• _Texto_:
"""

1) Incompreensão da verdadeira natureza do culto ao coração sacratíssimo de Jesus por parte de alguns cristãos
Conquanto a Igreja em tão grande estima tenha tido sempre e ainda tenha o culto do sacratíssimo coração de Jesus, a ponto de se empenhar em fomentá-lo e propagá-lo por toda parte entre o povo cristão, e conquanto se esforce diligentemente por defendê-lo contra o “naturalismo” e o “sentimentalismo”, todavia é muito doloroso verificar que, no passado e em nossos dias, alguns cristãos não têm este nobilíssimo culto na honra e estima devidas, e às vezes não o têm nem mesmo aqueles que se dizem animados de zelo sincero pela religião católica e pela própria perfeição.

"""

• _Material fornecido_:
"""

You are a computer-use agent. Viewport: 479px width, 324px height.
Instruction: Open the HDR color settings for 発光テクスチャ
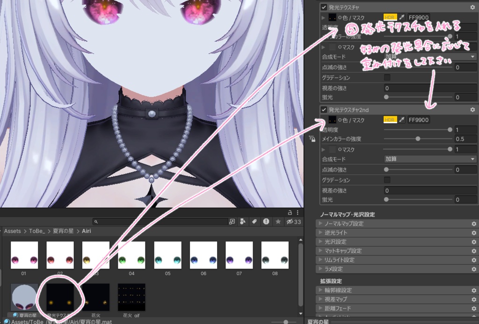(391, 16)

"""

• _Complete o seguinte_:
1. Segundo o texto sobre o culto ao coração de Jesus, por que a Igreja se empenha em fomentar e propagar esse culto entre o povo cristão? Responda em uma a três frases.
2. Dê sequência ao texto sobre o culto ao coração de Jesus a partir do ponto em que ele termina.

• _Respostas esperadas_:
1. A Igreja se empenha em fomentar e propagar esse culto porque sempre o teve e ainda o tem em tão grande estima. Essa estima é tamanha que a leva a difundi-lo por toda parte entre o povo cristão.

2.
“Se conhecesses o dom de Deus” (Jo 4, 10). Servimo-nos dessas palavras veneráveis irmãos, nós, que por disposição divina fomos constituídos guardas e dispensadores do tesouro da fé e da religião que o divino Redentor entregou à sua Igreja, para admoestar todos aqueles dos nossos filhos que, apesar de, vencendo a indiferença e os erros humanos, já haver o culto do sagrado coração de Jesus penetrado no seu corpo místico, ainda abrigam preconceitos para com ele, e chegam até a reputá-lo menos adaptado, para não dizer nocivo, às necessidades espirituais mais urgentes da Igreja e da humanidade na hora presente. Porque não falta quem, confundindo ou equiparando a índole primária deste culto com as diversas formas de devoção que a Igreja aprova e favorece, mas não prescreve, o tem como um acréscimo que cada um pode praticar à vontade, e alguns há também que consideram oneroso este culto, e mesmo de nenhuma ou pouca utilidade, especialmente para os militantes do reino de Deus, empenhados em consagrar o melhor das suas energias, dos seus recursos e do seu tempo à defesa da verdade católica, para ensiná-la e propagá-la, e para difundir a doutrina social católica, fomentando práticas religiosas e obras por eles julgadas mais necessárias nos nossos dias. Por último, há quem creia que este culto, longe de ser um poderoso meio para estabelecer e renovar os costumes cristãos na vida individual e familiar, é antes uma devoção sensível não enformada em altos pensamentos e afetos, e, portanto, mais própria para mulheres do que para pessoas cultas.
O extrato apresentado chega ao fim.